• **ASSIGNMENT**
This exercise calls for the records to be returned exactly, with images removed.

• **DATASET**
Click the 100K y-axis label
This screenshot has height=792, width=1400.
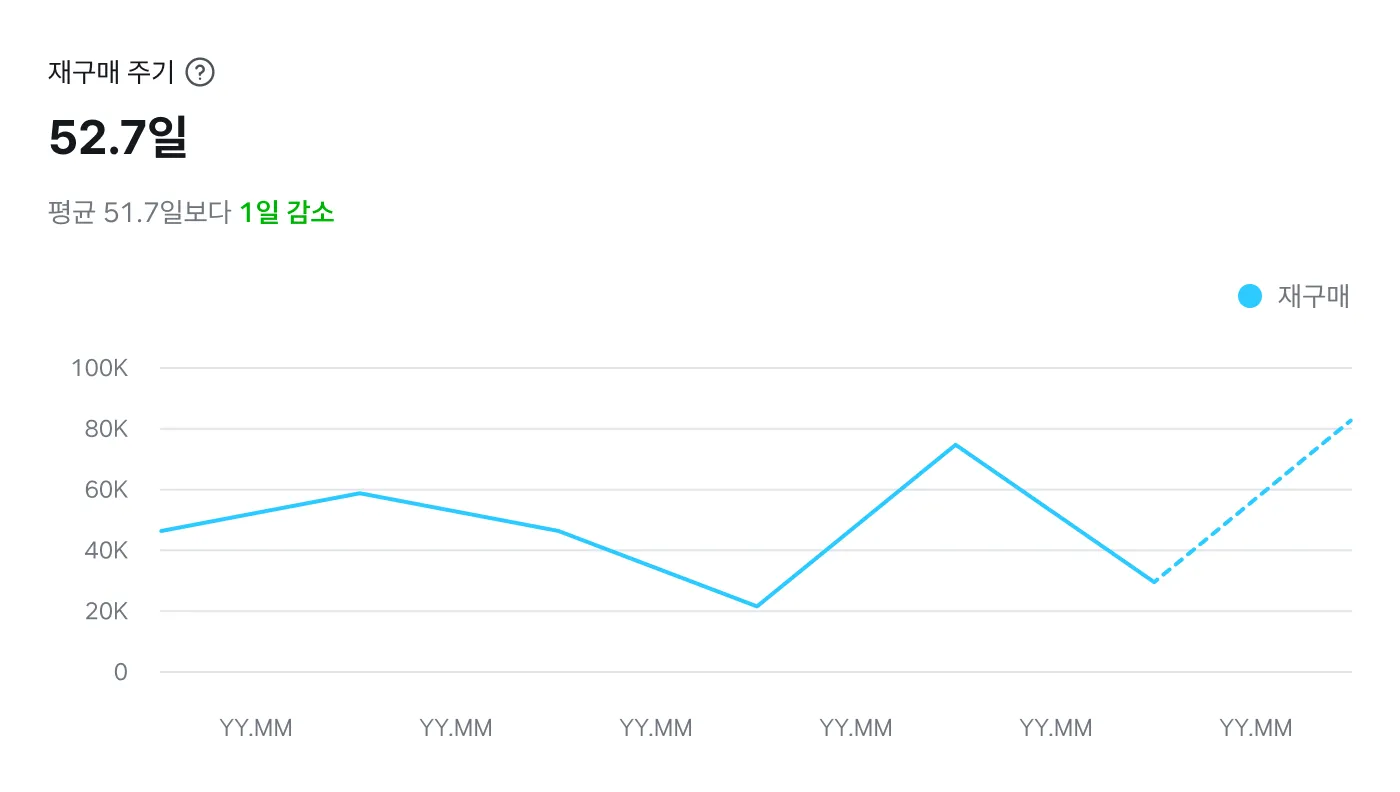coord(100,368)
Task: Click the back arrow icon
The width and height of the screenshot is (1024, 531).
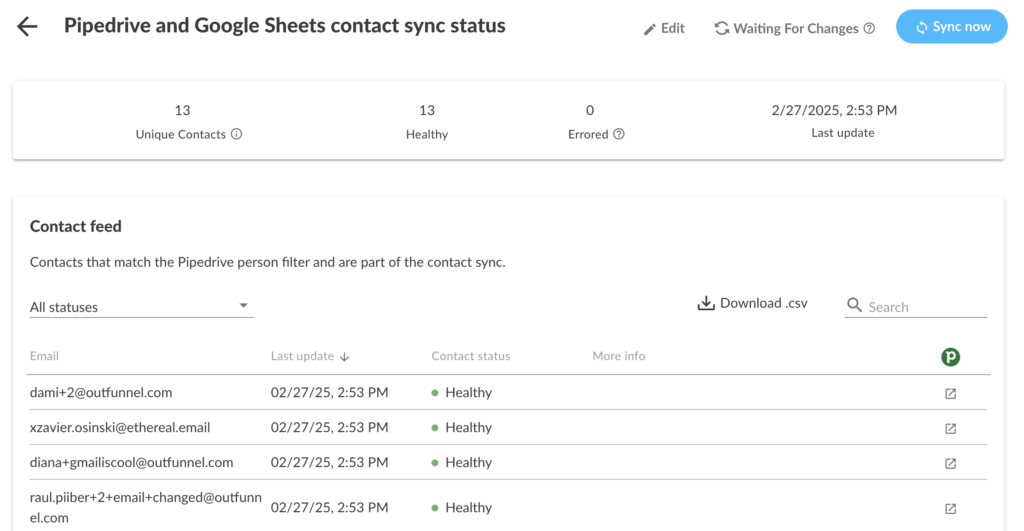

• **TASK ANSWER**
Click the 100K y-axis label
This screenshot has height=792, width=1400.
coord(100,368)
Task: Click the back arrow icon
The width and height of the screenshot is (1024, 531).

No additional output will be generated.